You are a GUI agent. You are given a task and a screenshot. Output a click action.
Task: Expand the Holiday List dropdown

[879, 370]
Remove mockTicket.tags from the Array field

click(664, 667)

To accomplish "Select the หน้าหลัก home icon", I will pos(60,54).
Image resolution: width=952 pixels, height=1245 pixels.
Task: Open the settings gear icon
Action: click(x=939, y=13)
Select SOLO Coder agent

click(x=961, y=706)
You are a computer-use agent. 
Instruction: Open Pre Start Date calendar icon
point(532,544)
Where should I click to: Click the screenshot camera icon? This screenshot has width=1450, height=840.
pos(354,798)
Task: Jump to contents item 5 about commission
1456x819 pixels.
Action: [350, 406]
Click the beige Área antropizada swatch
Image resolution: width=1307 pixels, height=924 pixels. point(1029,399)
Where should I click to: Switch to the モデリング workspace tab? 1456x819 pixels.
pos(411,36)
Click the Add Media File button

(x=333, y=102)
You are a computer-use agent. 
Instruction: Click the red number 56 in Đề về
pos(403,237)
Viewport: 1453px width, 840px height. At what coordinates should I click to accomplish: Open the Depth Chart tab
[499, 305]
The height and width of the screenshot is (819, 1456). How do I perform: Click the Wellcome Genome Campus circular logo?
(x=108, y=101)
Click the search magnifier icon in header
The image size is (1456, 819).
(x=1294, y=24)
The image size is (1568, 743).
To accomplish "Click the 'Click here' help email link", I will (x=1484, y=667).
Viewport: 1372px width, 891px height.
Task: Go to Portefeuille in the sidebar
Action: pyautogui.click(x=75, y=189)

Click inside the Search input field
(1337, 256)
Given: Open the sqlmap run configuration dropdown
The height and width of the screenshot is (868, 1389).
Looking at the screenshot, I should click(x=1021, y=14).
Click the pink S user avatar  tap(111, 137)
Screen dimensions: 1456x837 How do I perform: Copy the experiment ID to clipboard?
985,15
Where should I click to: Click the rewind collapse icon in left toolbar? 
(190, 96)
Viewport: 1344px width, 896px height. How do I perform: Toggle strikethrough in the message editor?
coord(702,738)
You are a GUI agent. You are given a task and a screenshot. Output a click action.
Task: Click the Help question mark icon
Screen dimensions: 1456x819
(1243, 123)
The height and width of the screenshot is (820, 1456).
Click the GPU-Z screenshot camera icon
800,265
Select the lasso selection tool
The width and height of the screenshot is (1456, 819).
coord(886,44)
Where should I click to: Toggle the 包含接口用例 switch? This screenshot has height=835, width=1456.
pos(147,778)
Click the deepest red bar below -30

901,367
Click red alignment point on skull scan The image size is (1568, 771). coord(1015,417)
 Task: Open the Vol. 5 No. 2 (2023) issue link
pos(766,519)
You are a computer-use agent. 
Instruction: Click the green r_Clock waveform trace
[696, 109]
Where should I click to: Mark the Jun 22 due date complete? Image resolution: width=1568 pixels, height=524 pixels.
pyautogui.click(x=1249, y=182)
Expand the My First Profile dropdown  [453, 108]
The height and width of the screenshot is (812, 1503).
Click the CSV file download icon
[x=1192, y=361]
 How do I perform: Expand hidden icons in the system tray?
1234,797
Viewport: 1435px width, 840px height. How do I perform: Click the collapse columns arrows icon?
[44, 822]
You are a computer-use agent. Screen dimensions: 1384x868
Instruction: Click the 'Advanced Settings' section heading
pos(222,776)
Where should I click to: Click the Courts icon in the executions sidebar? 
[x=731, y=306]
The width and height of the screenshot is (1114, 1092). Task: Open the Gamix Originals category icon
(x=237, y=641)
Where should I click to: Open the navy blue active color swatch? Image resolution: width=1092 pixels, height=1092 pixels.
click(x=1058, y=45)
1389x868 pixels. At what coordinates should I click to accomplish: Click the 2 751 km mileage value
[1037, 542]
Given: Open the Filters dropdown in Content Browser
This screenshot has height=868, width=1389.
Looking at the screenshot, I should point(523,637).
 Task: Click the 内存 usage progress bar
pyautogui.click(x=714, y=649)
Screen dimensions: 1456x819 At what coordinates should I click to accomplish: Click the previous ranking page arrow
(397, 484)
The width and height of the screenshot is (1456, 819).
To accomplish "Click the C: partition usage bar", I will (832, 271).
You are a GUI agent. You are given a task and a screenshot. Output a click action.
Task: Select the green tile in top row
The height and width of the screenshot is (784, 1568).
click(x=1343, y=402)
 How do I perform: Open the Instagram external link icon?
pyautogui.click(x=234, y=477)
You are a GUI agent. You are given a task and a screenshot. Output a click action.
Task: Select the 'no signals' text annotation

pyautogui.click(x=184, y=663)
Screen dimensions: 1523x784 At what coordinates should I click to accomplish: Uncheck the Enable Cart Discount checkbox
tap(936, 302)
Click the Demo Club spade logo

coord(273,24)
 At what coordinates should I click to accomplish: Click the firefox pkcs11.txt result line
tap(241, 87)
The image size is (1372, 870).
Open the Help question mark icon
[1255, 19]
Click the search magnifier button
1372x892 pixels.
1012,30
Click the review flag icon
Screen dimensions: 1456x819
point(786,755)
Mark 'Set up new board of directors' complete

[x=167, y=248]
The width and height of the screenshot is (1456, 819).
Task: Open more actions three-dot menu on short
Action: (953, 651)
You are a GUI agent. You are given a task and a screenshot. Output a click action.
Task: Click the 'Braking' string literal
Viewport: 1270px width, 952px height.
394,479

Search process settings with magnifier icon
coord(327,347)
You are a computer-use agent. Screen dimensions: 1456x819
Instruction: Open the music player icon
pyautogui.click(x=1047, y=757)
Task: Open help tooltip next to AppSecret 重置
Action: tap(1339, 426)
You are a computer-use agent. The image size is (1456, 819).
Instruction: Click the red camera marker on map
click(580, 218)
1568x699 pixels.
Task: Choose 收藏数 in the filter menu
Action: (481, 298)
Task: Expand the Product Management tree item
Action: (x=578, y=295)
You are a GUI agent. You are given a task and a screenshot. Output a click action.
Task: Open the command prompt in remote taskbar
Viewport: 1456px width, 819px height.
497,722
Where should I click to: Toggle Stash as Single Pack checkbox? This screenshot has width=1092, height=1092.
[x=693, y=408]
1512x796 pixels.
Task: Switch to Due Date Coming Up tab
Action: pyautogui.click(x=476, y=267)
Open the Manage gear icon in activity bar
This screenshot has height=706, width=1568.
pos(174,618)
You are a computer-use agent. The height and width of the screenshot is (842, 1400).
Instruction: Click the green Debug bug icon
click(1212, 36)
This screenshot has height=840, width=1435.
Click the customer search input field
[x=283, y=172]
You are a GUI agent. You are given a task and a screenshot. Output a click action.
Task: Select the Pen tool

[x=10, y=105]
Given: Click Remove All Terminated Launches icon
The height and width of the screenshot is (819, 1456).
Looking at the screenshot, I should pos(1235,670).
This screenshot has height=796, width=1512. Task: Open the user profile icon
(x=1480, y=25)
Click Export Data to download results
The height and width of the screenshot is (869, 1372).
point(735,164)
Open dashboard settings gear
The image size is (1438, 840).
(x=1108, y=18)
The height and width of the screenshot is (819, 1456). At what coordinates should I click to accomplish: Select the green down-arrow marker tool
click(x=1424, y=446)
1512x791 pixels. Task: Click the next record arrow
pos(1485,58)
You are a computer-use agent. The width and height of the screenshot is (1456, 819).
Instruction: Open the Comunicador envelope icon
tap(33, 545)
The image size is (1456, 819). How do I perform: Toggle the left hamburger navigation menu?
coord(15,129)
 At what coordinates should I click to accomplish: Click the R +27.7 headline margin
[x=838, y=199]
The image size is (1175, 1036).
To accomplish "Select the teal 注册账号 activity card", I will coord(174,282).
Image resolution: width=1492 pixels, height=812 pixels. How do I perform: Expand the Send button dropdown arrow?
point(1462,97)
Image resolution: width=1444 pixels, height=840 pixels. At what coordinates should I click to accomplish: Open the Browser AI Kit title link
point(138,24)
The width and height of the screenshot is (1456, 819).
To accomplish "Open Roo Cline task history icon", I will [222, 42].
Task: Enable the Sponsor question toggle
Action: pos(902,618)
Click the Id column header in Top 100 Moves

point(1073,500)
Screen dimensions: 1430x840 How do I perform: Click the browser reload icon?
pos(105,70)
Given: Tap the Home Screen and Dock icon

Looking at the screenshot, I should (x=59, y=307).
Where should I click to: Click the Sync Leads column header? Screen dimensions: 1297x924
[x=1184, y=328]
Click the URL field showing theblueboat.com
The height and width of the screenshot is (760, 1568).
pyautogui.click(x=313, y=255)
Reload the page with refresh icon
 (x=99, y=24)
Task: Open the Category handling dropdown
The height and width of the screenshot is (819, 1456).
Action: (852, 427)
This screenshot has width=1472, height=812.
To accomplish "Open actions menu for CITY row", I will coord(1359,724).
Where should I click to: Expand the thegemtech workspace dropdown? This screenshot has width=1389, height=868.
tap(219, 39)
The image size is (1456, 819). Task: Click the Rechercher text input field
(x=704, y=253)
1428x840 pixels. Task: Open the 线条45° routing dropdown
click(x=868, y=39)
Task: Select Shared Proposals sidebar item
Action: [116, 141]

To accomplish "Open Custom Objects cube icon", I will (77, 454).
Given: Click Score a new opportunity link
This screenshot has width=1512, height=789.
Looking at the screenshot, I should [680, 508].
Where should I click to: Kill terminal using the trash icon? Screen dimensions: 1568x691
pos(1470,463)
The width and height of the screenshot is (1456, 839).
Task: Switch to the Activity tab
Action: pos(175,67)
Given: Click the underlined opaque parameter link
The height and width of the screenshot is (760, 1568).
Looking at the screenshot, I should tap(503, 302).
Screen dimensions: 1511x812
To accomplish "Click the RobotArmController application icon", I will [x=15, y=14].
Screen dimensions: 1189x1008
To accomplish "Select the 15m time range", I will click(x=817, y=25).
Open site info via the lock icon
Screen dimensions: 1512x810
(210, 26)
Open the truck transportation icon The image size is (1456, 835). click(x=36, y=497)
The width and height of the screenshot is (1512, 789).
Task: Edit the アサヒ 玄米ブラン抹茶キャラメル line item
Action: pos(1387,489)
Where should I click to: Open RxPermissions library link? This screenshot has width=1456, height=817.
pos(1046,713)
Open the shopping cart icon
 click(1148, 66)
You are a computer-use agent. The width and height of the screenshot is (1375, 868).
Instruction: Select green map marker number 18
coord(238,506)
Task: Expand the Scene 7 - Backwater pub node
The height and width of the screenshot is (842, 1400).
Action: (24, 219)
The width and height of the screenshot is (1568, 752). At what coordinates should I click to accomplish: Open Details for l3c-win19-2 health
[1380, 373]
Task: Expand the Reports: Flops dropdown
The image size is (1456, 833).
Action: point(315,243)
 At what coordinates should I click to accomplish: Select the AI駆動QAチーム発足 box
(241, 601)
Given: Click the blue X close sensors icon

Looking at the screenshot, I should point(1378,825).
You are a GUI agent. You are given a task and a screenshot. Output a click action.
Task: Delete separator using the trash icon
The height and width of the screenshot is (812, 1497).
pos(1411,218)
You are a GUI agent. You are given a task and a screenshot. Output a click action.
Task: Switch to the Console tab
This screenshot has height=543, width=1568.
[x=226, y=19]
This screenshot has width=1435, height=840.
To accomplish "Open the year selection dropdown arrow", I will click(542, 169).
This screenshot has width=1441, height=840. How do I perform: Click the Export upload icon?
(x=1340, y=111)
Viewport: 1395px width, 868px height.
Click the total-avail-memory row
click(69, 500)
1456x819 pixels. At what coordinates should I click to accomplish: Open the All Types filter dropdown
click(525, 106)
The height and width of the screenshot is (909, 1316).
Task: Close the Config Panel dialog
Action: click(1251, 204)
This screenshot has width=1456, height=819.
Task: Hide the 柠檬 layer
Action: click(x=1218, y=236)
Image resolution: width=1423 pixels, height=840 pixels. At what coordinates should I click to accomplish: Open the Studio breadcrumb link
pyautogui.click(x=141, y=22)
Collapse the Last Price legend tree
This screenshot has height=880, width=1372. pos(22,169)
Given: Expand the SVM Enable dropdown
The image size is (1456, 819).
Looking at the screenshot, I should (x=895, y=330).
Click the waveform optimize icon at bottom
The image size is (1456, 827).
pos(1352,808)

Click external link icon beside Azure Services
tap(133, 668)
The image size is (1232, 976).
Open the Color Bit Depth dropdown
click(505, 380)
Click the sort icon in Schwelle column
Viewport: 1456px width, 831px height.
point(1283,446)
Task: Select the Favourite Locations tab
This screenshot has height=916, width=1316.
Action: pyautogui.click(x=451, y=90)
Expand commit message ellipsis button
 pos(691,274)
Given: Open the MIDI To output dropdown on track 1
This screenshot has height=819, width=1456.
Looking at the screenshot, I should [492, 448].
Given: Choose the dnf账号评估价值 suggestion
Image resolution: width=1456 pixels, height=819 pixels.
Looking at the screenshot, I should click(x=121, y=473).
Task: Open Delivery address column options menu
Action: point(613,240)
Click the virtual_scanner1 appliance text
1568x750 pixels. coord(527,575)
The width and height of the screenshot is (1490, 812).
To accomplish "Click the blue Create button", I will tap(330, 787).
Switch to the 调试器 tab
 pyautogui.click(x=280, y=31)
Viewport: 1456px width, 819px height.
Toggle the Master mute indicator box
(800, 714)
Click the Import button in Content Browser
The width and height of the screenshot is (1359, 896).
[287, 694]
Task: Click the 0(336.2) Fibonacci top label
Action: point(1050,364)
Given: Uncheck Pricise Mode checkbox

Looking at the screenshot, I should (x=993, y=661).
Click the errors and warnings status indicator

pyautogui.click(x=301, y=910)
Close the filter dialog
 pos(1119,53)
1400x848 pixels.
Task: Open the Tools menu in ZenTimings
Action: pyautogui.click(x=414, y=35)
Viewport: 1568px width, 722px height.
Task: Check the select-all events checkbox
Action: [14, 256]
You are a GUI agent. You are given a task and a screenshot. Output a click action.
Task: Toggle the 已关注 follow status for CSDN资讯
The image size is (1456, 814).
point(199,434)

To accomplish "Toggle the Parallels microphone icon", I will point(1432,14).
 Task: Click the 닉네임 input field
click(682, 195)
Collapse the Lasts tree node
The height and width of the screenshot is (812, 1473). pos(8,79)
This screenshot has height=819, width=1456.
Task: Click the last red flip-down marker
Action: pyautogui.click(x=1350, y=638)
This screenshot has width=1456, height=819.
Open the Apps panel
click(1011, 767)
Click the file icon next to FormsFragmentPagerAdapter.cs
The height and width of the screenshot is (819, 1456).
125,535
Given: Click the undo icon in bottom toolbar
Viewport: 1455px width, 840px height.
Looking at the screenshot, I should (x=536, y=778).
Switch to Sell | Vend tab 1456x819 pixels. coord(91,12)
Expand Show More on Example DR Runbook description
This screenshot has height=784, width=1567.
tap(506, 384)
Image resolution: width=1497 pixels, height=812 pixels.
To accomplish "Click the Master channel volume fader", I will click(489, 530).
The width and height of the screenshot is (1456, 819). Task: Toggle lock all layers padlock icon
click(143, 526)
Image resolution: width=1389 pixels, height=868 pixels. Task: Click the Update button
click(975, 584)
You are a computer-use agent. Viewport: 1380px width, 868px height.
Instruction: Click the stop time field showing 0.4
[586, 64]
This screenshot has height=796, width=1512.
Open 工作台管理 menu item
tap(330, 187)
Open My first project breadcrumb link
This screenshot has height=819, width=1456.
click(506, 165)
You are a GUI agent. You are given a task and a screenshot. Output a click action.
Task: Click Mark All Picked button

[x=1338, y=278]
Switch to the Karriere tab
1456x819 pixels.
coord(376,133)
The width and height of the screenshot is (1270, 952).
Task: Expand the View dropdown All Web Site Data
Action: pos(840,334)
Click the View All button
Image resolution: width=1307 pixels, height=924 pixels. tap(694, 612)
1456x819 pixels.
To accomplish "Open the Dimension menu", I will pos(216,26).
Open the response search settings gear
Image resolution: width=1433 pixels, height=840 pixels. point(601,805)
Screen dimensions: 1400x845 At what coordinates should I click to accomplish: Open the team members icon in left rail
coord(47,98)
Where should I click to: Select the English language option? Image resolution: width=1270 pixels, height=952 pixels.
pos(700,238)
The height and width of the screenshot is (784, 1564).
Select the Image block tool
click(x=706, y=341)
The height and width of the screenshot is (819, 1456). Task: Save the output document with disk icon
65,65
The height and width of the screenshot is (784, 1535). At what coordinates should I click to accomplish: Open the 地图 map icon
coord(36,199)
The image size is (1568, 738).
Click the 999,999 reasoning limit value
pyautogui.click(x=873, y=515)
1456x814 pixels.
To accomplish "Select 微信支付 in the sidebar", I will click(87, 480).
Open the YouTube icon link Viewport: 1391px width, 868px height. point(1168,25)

——

> **Problem statement**
Reproduce exactly the section above that begins at the line containing "Screen dimensions: 1523x784" and ends at the line containing "Click the review flag icon", leaving out all other lines.

> **Solution to this task**
Screen dimensions: 1523x784 At what coordinates should I click to accomplish: Uncheck the Enable Cart Discount checkbox
tap(936, 302)
Click the Demo Club spade logo

coord(273,24)
 At what coordinates should I click to accomplish: Click the firefox pkcs11.txt result line
tap(241, 87)
The image size is (1372, 870).
Open the Help question mark icon
[1255, 19]
Click the search magnifier button
1372x892 pixels.
1012,30
Click the review flag icon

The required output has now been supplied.